How organizational structure and conflict relate to each other.
Teamwork requires cooperation and communication.  When you have diverse teams with different job tasks and goals, then conflict will arise.  In some cases this conflict will benefit the organization by motivating each team to work harder in competition with one another (Ivancevich et al, 2008).  However this can also backfire and cause anti productive behaviors between the teams.  If key factors are missing, then the conflict will often consume both teams and lead to failure (Sheard & Kakabadse, 2001).  
Key factors like clear goals for each time, clear leadership, good communication, appropriate resources and infrastructure are needed for success.  Without these factors conflict among teams can become disruptive (Sheard & Kakabadse, 2001).
If the organization has the foresight to design the teams and interaction with intelligence, then conflict can be reduced (van der Helm, 2007).  I have teams that are organized by floor in a large facility.  Each team is responsible for their own area, yet they have a reciprocal independence amongst each other.  The success of each team and the completion of their work relies upon the output of the other floors.  This can cause conflict if one floor perceives another as slacking or giving them inferior materials.  One of the techniques used to alleviate conflicts is common goals and objectives for all teams and variable rewards for achieving those goals. We have also provided better communication tools and training in conflict resolution so they can manage relatively minor issues independently without management involvement.  This has dramatically reduced the number of disciplines and productivity problems.
Chong, P., & Benli, O. (2005).
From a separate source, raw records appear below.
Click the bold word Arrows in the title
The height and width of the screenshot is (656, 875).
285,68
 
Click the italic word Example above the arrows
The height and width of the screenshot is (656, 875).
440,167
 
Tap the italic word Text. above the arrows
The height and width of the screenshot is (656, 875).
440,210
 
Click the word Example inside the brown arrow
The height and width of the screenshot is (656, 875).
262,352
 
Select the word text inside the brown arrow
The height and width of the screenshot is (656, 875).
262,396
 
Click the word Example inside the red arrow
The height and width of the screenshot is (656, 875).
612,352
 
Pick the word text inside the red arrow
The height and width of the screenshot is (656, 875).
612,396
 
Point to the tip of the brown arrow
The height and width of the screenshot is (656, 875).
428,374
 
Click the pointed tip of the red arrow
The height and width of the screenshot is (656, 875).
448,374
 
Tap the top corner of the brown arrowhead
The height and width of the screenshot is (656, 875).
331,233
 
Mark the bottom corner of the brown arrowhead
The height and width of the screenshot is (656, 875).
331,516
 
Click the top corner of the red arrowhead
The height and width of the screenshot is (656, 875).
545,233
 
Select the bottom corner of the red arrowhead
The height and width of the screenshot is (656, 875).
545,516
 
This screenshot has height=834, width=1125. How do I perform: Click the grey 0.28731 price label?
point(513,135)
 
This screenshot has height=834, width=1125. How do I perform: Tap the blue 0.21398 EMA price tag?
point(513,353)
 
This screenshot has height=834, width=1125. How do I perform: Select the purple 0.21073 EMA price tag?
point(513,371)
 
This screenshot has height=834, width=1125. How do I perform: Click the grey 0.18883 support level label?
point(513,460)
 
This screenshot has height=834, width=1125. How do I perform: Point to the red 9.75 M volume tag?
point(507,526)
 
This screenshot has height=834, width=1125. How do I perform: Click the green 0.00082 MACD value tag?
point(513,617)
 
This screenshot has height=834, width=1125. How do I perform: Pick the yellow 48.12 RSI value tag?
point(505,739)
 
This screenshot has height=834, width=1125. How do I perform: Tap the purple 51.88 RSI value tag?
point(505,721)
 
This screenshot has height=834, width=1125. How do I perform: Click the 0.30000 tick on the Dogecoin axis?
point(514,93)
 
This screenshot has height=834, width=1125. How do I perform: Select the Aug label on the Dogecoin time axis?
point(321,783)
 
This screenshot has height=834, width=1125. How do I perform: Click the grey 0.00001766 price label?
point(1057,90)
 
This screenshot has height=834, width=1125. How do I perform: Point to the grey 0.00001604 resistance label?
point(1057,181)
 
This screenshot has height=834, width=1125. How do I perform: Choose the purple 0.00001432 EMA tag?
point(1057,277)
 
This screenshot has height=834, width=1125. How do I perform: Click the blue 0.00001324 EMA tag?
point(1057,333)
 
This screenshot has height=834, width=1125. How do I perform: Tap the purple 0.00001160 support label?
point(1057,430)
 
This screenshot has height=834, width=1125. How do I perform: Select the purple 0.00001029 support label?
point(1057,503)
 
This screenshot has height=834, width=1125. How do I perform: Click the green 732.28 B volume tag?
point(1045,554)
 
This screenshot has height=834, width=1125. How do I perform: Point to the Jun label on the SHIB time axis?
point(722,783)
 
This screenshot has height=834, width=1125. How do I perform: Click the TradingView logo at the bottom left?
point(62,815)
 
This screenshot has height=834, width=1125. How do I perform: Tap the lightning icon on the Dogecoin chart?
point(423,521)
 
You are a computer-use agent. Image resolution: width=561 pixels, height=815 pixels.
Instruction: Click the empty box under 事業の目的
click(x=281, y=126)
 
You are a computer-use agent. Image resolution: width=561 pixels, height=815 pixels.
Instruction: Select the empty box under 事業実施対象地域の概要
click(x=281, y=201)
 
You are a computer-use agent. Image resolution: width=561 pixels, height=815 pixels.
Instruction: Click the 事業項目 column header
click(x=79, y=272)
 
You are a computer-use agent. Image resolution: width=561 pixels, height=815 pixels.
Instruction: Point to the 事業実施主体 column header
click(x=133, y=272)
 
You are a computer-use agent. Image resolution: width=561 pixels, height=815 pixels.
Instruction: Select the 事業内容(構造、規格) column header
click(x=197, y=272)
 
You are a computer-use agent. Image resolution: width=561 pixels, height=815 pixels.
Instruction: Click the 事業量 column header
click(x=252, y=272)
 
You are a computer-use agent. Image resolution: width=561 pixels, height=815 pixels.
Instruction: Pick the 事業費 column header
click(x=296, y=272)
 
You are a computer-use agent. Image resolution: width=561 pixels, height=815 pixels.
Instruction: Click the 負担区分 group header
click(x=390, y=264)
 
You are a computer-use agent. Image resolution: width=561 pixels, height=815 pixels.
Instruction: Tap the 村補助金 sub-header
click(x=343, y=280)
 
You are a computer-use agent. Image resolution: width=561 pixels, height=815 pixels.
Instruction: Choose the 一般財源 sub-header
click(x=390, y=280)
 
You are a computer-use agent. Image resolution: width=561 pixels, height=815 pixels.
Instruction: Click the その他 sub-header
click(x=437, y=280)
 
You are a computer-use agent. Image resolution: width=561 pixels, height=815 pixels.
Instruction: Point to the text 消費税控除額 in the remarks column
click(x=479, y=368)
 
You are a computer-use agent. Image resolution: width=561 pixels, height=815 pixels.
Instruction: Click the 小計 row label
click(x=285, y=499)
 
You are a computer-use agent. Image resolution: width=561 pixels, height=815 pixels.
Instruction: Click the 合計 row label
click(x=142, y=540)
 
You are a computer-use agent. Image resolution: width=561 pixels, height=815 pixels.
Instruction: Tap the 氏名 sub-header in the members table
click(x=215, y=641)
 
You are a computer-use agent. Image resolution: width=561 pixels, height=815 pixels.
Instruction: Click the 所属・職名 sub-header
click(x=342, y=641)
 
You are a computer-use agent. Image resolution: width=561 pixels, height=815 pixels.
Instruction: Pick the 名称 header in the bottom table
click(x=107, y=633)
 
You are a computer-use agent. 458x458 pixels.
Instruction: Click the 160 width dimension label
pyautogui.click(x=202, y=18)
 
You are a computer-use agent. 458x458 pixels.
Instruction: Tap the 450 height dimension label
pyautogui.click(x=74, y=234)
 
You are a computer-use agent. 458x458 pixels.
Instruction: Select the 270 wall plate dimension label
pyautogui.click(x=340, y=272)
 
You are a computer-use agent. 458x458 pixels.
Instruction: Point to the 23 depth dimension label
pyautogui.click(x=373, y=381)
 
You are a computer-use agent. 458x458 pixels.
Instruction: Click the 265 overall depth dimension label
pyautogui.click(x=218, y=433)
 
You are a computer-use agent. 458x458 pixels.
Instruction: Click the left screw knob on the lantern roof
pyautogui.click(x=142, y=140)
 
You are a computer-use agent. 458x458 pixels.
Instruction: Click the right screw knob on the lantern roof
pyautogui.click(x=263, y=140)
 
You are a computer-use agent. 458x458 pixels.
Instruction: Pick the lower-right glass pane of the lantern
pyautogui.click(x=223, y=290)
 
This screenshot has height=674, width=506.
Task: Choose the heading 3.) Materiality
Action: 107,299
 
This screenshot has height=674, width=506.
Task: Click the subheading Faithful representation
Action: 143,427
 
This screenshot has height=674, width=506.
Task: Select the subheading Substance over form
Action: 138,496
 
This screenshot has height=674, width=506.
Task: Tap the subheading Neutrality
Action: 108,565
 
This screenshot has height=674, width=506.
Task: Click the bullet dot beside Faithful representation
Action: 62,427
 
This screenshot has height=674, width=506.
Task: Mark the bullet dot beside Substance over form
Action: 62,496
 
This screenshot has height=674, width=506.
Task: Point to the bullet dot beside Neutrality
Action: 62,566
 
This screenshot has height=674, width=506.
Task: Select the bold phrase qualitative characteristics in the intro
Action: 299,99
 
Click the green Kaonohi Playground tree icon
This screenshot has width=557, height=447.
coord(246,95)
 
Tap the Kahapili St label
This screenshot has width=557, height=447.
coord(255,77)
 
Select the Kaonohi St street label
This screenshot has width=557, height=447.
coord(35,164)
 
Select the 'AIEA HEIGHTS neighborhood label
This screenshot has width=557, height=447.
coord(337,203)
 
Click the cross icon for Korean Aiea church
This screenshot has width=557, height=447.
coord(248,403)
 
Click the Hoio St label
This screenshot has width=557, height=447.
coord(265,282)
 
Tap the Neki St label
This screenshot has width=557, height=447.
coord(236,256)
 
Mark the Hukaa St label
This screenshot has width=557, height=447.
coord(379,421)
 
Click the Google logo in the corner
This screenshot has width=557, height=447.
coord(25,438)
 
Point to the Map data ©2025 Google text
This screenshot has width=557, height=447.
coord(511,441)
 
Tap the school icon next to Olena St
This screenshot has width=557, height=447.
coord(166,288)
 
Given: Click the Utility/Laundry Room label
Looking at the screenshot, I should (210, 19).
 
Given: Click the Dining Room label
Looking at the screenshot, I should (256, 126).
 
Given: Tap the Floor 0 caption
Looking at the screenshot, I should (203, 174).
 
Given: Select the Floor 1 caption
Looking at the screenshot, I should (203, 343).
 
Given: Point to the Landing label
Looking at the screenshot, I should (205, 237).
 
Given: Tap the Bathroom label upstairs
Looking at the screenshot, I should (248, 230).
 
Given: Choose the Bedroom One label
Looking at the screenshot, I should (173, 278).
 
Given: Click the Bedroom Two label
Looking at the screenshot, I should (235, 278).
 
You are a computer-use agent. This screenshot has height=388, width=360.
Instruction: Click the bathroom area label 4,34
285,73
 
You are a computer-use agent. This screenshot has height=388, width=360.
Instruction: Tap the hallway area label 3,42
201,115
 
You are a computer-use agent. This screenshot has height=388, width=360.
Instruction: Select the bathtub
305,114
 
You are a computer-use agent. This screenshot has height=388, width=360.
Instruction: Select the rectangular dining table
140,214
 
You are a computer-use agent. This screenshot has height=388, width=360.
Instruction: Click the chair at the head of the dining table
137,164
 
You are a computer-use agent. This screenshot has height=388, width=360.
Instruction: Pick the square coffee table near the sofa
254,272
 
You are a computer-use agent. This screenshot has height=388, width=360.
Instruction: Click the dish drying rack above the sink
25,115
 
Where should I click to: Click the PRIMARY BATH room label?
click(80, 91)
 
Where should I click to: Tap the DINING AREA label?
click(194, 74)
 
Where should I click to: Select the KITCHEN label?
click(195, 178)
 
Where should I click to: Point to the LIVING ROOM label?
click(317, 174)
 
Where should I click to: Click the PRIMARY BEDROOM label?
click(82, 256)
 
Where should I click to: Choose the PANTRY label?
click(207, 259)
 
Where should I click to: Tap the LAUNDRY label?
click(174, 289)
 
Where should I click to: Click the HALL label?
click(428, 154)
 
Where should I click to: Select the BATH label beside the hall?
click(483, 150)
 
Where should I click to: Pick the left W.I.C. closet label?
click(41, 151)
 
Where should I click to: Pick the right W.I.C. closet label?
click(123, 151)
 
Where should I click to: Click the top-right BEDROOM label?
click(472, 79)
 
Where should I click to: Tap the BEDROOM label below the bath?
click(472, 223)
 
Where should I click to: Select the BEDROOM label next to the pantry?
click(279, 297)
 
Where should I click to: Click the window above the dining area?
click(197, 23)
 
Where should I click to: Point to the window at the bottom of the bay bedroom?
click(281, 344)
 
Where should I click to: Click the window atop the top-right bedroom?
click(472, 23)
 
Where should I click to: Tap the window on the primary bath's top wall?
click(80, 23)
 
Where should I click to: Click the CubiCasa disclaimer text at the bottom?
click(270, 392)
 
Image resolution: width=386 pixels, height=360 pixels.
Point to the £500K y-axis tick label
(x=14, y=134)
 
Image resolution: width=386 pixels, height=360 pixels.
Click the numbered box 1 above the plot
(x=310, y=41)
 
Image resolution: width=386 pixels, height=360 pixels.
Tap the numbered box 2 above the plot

Consensus in team decision making involving resource allocation. Management Decision, 43(9), 1147-1160.
Drea, C., & Carter, A.P. (2009). Cooperative problem solving in a social carnovore. Animal Behavior, 78, 967-977.
Ivancevich, J.M., Konopaske, R., & Matteson, M.T. (2008). Organizational Behavior Management. New York, NY: McGraw-Hill/Irwin
Sheard, A.G., & Kakabadse, A.P. (2001). From loose groups to effective teams. The Journal of Management and Development, 21(2), 133-155
van der Helm, R. (2007). Ten insolvable dilemmas of participation and why foresight has to deal with them. Foresight, 9(3), 1-17.